While the Air Force specifically is seeking engines that will not need any major overhauls during the Stratofortress’s planned lifetime, the RFP explains that the re-engining contract will include “per event, over and above contract line items” to deal with “unscheduled repairs,” an inevitability for military aircraft.
Johnson said Pratt & Whitney is offering the PW800 engine, which is already in service in commercial aircraft including the Gulf Stream 500/600 series business jets. The PW800 received its FAA certification in February 2017. That would allow the Air Force to benefit from “a warm supply chain” and existing maintenance and repair facilities.
Pratt & Whitney’s website, on a page dedicated to the B-52 contest, touts “significantly lower sustainment costs” along with “increased power” and “improved fuel efficiency” as among the PW800s features.
GE Aviation, meanwhile, argues in a white paper provided to Breaking Defense that it “has successfully completed more aircraft re-enginings for the U.S. Air Force than any other company.” The firm, which further notes that its engines have powered six strategic bombers, is offering not one, but two, options for the B-52 CERP, both of them already in service: the CF34-10 and the Passport.
According to GE Aviation’s website on its B-52 offering, the CF34-10 has some 31 million flight hours, with more than 1,600 engines in use. Passport, which had its first flight in 2015, “recently powered the longest non-stop business jet flight in history (8,152 nm), a testament to its endurance,” the website boasts.
Rolls Royce is offering the F130 engine, which is “already powering both the C-37 and E-11 BACN aircraft,” according to the firm’s website.The F130 is based on the Rolls Royce BR700 family of business jet engines, with the company says have clocked more than 25 million flight hours on both civil and military aircraft.

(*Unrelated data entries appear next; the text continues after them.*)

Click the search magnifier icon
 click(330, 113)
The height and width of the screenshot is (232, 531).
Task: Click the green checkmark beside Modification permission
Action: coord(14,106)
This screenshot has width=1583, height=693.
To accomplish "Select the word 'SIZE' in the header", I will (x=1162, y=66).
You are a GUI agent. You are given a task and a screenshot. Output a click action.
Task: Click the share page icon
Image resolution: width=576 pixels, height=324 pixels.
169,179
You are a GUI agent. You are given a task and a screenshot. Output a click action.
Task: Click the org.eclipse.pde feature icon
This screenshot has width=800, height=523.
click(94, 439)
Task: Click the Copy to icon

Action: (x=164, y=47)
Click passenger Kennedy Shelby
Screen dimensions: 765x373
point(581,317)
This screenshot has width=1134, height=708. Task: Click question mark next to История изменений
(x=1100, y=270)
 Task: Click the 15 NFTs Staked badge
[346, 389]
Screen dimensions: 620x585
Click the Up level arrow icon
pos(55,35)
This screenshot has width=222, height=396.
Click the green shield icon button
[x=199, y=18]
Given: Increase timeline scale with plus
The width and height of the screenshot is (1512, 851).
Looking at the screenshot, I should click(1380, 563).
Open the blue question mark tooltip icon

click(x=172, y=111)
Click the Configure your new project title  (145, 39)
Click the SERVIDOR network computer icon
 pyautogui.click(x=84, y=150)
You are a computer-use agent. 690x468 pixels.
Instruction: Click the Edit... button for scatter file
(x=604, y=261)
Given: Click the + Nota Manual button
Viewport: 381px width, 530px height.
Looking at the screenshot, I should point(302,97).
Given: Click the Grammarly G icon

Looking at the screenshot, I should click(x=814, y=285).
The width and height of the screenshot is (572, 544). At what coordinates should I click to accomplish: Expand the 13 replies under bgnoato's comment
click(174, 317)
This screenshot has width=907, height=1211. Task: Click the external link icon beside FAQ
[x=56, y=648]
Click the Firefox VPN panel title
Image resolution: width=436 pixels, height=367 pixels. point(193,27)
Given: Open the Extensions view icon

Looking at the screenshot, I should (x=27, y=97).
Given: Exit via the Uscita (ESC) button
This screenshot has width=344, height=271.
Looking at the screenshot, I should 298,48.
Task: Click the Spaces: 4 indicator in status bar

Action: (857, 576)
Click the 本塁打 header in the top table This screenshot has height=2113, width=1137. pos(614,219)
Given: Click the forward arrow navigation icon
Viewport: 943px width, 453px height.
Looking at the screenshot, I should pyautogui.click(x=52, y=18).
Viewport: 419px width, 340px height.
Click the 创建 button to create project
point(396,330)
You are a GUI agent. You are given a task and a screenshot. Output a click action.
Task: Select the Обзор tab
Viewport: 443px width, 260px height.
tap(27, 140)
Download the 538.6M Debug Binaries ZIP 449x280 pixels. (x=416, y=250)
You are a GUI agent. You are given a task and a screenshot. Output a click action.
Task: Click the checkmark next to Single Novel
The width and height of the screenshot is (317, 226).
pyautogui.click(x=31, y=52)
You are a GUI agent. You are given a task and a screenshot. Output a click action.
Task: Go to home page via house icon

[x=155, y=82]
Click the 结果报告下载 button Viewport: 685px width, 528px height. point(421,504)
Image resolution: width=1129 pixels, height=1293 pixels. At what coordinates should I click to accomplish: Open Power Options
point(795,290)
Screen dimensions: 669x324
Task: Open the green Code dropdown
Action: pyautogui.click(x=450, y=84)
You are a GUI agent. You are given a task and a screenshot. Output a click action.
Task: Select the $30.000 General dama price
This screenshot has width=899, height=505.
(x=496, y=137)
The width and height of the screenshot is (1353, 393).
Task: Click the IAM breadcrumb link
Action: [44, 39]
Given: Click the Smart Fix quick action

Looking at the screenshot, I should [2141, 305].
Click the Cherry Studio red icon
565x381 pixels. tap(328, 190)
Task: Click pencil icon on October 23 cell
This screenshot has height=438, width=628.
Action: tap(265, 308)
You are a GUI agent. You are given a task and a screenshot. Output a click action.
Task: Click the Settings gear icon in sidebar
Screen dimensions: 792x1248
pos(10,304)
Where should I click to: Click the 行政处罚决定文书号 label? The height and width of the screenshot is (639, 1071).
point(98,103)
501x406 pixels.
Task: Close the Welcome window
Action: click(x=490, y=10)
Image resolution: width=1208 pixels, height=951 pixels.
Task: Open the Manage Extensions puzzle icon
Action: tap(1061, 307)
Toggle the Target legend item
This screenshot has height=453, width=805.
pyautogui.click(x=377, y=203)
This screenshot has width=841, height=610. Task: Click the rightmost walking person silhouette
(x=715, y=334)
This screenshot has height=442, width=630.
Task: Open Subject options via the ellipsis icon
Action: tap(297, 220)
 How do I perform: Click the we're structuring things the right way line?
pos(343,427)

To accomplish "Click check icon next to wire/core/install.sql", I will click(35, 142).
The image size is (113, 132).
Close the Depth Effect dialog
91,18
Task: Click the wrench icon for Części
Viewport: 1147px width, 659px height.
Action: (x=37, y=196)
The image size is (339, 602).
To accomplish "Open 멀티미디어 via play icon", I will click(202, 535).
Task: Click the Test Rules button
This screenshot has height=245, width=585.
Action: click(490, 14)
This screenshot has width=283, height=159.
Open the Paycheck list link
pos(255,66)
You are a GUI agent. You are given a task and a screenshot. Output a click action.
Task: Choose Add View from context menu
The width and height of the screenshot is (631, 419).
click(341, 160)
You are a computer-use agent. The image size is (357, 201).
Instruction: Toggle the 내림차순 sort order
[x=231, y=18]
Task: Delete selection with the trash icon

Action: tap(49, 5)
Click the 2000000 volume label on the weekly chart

The Air Force’s RFP does not include the planned costs of the CERP effort. It does show that the contract is expected to be granted in the last quarter of 2021, with production to start in the second quarter of 2027.
The overall performance period for the winning contractor is 17 years. The RFP states:
“Initial engine quantities include 16-64 engines to integrate onto prototype aircraft, plus additional spares. The remaining quantity of engines will be acquired over the course of multiple ordering periods, for a total contemplated period of performance of up to 17 years. The 17 year period of performance includes a basic period and option periods as follows: one six-year basic period, one five-year option, and six one-year options.”